Let Clerk take care of all this for you!
A super easy way to try out Clerk in a new project is to use the Leingen Reagent Template:
$ lein new reagent <project-name>
For other scenarious, read on.
Add the dependency:
[pez/clerk "1.0.0"]
For the instructions below, I will assume Clerk is required like so:
(:require
...
[clerk.core :as clerk]
...
Initialize Clerk as early as possible when your app is starting:
(clerk/initialize!)
After any routing/navigation dispatch of your app you need to tell Clerk about the new path
(clerk/navigate-page! path)
Then just one more thing. To avoid flicker, Clerk deferrs scroll adjustment until after the page is rendered. You need to tell Clerk when rendering is done:
(clerk/after-render!)
Depending on your project the after render notification will need to be injected in different ways. Here are exemples for two common ClojureScript React frameworks, Rum and Reagent:
Rum has a utility callback :after-render
that can be used in a mixin for this purpose, like so:
(defc page < rum/reactive
{:after-render
(fn [state]
(after-render!)
state)})
...
For Reagent, you can use the reagent/after-render
function, which calls any function you provide to it when rendering is done:
(reagent/after-render clerk/after-render!)

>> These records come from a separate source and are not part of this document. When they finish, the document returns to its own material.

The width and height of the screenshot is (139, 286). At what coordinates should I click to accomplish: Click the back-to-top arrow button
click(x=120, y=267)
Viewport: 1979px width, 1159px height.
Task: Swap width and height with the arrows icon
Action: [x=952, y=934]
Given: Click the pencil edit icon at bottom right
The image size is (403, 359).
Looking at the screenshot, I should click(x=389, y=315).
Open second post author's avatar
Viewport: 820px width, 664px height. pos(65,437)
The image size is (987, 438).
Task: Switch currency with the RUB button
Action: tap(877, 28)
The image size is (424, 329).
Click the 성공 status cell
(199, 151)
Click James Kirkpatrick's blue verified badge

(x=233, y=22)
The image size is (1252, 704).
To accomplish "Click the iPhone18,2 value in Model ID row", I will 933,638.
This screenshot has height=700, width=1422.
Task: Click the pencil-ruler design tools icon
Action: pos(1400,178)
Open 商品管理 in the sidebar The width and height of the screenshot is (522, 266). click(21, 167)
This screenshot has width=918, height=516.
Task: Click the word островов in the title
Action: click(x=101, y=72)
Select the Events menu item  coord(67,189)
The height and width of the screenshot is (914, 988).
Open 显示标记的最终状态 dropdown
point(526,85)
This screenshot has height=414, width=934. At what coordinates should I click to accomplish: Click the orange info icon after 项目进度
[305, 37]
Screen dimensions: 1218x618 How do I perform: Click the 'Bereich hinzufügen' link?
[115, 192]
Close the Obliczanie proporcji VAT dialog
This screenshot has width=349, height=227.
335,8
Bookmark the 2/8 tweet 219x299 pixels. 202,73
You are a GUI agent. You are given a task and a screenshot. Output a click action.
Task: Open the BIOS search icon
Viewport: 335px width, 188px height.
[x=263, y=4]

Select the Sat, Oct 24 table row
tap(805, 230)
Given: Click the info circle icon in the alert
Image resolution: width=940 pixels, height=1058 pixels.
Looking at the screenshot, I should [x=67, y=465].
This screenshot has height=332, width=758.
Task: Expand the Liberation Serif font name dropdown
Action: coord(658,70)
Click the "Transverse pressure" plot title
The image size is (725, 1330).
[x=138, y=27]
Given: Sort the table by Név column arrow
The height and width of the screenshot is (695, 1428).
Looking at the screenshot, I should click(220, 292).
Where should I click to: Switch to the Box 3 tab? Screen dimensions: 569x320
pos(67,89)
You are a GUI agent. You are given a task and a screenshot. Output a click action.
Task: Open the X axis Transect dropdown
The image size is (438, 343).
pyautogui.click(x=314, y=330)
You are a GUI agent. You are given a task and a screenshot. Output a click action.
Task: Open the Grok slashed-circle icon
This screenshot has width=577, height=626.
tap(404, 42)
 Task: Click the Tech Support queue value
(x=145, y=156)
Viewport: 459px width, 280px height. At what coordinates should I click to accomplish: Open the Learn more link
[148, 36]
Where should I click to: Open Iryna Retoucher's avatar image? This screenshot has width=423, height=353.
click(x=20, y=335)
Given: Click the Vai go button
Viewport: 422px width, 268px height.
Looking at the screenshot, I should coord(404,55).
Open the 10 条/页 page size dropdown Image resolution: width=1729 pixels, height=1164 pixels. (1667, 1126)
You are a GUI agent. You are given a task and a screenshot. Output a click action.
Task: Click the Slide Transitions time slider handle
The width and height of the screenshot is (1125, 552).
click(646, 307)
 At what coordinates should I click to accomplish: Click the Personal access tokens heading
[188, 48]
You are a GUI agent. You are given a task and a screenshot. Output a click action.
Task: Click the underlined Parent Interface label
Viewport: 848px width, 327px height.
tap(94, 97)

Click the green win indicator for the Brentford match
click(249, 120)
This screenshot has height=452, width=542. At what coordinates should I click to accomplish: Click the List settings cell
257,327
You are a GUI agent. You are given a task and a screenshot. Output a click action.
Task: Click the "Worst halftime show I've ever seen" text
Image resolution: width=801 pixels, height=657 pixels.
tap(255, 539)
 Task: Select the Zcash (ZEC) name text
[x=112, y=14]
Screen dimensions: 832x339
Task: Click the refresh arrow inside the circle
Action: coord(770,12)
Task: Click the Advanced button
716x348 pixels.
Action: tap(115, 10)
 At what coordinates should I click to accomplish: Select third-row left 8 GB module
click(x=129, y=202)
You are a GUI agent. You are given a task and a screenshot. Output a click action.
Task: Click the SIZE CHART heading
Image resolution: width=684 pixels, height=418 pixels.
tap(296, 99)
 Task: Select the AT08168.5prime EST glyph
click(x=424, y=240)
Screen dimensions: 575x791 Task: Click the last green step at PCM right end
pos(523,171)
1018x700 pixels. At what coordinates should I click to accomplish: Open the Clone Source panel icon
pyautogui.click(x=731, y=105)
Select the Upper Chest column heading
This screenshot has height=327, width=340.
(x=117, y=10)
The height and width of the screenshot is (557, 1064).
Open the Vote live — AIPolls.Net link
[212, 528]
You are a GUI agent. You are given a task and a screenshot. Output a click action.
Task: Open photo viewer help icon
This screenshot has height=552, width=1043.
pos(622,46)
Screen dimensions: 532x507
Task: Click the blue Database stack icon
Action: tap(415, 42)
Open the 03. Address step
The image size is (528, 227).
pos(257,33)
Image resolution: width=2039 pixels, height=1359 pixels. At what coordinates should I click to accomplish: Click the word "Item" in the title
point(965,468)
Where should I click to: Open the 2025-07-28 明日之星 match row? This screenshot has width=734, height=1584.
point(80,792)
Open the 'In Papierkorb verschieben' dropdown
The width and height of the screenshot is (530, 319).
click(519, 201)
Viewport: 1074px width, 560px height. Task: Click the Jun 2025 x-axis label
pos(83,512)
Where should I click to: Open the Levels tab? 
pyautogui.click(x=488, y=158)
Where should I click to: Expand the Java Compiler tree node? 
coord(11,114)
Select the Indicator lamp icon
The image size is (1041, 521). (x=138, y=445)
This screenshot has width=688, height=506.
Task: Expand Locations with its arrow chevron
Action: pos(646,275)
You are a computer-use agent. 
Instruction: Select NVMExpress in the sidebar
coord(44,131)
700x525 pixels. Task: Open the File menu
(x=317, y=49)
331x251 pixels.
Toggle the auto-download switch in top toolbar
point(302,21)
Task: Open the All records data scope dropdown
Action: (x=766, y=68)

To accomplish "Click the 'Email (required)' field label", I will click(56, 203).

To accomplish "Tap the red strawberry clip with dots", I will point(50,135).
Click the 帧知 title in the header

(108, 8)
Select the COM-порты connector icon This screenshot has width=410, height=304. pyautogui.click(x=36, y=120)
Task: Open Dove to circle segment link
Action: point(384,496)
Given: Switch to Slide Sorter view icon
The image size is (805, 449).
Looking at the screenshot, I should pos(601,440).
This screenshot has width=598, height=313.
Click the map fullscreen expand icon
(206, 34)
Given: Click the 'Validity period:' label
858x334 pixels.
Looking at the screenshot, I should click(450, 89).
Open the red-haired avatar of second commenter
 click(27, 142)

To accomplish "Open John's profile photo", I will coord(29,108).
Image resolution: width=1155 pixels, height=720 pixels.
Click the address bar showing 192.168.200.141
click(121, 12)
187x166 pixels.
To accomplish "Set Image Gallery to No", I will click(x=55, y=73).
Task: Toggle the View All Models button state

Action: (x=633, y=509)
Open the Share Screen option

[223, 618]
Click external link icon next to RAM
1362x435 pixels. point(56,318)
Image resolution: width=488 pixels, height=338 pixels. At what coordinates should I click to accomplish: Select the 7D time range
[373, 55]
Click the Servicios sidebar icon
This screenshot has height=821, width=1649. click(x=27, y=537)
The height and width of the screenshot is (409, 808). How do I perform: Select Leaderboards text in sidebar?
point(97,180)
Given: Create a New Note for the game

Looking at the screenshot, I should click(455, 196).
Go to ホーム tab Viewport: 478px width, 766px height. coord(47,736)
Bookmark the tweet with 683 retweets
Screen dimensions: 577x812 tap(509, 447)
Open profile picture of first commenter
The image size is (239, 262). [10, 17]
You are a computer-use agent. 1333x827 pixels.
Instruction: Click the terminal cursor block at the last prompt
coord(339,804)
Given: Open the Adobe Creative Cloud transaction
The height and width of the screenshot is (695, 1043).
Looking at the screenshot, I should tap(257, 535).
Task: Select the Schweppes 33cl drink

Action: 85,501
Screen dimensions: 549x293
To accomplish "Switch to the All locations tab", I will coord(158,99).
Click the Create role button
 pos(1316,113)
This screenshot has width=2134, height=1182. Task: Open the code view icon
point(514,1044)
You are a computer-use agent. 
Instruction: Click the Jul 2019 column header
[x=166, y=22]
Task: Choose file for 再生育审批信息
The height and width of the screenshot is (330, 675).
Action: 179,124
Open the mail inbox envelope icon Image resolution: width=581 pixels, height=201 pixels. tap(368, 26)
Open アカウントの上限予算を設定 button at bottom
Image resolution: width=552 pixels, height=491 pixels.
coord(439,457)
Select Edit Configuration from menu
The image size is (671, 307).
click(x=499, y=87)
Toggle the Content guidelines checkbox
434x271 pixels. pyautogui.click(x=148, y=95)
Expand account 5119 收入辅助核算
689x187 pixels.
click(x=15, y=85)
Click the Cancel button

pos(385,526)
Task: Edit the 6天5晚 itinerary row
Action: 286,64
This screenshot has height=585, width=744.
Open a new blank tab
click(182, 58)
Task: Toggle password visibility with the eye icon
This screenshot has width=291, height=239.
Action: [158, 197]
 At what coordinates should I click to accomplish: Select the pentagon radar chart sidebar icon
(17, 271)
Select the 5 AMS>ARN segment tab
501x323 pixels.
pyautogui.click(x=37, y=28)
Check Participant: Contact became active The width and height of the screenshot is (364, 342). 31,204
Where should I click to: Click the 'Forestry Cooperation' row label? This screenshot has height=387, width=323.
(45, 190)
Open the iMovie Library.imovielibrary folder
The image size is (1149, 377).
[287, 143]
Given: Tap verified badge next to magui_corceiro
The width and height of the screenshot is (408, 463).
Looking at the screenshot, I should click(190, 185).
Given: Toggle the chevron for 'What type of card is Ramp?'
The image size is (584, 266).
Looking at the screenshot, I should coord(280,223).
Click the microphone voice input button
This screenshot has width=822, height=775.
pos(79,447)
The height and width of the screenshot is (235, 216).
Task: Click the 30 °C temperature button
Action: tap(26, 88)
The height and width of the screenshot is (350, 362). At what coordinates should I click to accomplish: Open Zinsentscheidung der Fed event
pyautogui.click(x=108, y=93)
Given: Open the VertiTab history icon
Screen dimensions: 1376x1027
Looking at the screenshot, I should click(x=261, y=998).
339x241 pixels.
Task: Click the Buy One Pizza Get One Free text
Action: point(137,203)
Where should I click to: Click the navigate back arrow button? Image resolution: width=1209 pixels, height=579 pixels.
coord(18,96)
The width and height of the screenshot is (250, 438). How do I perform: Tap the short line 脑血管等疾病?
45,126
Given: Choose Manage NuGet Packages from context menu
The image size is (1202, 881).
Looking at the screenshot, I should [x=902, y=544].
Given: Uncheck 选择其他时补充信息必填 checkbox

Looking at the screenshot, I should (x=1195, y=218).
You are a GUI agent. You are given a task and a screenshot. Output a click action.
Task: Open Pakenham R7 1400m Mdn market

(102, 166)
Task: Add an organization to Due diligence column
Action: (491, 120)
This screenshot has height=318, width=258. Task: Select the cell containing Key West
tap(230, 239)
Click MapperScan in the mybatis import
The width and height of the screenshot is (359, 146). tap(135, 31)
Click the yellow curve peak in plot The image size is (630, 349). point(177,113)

(You can also hook it in to the compenent life cycle, :component-did-mount
and :component-did-update
, if that suits your project and taste better.)
The Leiningen Reagent template's init!
function will look like so with all clerky stuff added:
(defn init! []
(clerk/initialize!)
(accountant/configure-navigation!
{:nav-handler
(fn [path]
(reagent/after-render clerk/after-render!)
(secretary/dispatch! path)
(clerk/navigate-page! path))
:path-exists?
(fn [path]
(secretary/locate-route path))})
(accountant/dispatch-current!)
(mount-root))
(For Rum it will look very similar, except that you need to use a mixin for your page component's :after-render
callback instead of using the reagent/after-render
.)
Registering clerk/after-render!
on the ”page component” or on navigation dispatch is not sufficient for some applications. Some pages get loaded and rendered in phases and for some apps it can take quite a while before they have all the data they need to render the final page. (And lots of other cases.) Finding the right entry point to inject the Clerk functions/commands will sometimes be a challenge. I am very interested to hear about challanges and solutions!
- IMPORTANT: If you are using some kind of analytics (like Google Analytics) for stats on site usage for your SPA, take care with any history change events resulting in ”virtual” page hits. Clerk uses the browser's history state to store the current scroll position for the page. Specifically, the default History Change Trigger of Google Tag Manager can't be used as is. You risk spamming your stats with ”page views” that really are just the user scrolling.
- Clerk depeds on HTML 5 history and does not handle routing that rely on prefixing route paths with '#'. If you still need to target browsers that do not have HTML 5 history: no Clerk for you.
In Scotland, the term scrow was used from about the 13th to the 17th centuries for scroll, writing, or documents in list or schedule form. There existed an office of Clerk of the Scrow (Rotulorum Clericus) meaning the Clerk of the Rolls or Clerk of the Register. (From Wikipedia.)
Also, it is quite beautiful to imagine that with some projects maybe Secretary, Accountant and Clerk will work together to get the SPA to behave according to the expectations of its users.
Questions, suggestions, PRs. Just throw it at me. File issues at will. You can also most often find me at the Clojurians Slack. Have praise? Tweet it! Tag @pappapez.
Copyright © 2018 Peter Strömberg
Distributed under the Eclipse Public License, either version 1.0 or (at your option) any later version.
I'm pretty confident about that Clerk works in reasonably modern web browsers, much thanks to BrowserStack.